Data Point: Messenger apps dominate mobile social

According to We Are Social’s latest Digital, Social & Mobile report, three of the Top 5 social platforms globally are instant messenger and chat apps, and eight of these brands now claim more than 100 million monthly active users. Chinese powerhouse Tencent owns two of these, QQ and WeChat, which will only pick up steam as the company pushes into more markets, from Latin America to India, as well as the U.S. Facebook owns two of these as well, Messenger and WhatsApp, which has climbed to 700 million active users since this chart was prepared.

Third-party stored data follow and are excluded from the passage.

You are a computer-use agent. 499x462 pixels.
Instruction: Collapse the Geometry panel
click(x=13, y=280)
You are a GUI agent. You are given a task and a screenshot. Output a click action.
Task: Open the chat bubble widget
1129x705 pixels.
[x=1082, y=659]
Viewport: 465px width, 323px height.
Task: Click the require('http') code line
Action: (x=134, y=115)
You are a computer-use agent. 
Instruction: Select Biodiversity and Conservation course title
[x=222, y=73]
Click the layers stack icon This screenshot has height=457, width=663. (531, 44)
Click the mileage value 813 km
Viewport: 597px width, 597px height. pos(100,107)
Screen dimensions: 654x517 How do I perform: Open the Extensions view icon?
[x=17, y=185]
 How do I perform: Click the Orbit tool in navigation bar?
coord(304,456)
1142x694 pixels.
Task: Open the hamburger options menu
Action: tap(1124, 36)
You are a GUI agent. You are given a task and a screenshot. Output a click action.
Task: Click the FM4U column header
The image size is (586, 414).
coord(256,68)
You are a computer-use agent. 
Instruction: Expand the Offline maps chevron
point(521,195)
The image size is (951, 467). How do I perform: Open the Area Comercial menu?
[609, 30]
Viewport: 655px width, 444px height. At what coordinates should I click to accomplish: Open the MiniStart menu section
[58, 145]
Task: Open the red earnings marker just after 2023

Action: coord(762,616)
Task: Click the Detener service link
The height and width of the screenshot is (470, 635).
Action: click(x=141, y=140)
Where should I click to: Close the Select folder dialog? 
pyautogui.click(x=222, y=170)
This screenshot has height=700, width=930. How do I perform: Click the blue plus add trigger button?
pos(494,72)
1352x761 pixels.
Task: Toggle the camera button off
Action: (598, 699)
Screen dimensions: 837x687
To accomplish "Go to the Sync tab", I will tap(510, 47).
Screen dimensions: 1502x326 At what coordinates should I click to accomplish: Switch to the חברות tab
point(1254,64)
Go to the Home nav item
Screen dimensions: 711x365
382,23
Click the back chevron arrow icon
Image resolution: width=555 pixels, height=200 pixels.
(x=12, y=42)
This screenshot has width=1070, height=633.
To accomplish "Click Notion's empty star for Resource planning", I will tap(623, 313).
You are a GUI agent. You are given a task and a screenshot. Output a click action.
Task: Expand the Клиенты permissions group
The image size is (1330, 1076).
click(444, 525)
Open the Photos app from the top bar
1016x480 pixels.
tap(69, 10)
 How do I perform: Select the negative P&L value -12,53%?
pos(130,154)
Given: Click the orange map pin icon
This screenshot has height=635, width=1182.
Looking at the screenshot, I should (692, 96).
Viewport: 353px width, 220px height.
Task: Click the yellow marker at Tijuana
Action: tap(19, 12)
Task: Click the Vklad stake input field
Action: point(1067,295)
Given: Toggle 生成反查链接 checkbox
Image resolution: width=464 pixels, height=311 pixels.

Messaging apps overall posted triple-digit growth last year, per Flurry. As The New York Times reports today, the popularity of these apps is driving more publishers, game makers and retailers to explore the platform’s potential, and that potential is expanding as developers enable new functions within messenger apps. We’ve written about apps like Snapchat and Line adding payment capabilities; the publishing angle is more recent. Snapchat’s upcoming Discover feature will reportedly feature original content along with material from the likes of ESPN and Vice. “Media and communication are converging,” says BuzzFeed’s Jonah Peretti in the Times. Among the big challenges for brands here is the “dark social” phenomenon, or the rise of social sharing that’s relatively invisible to traditional analytics.

As more and more people around the world come online, many of them by way of mobile devices, messenger apps will increasingly serve as the gateway to a world of friends, goods, news and entertainment.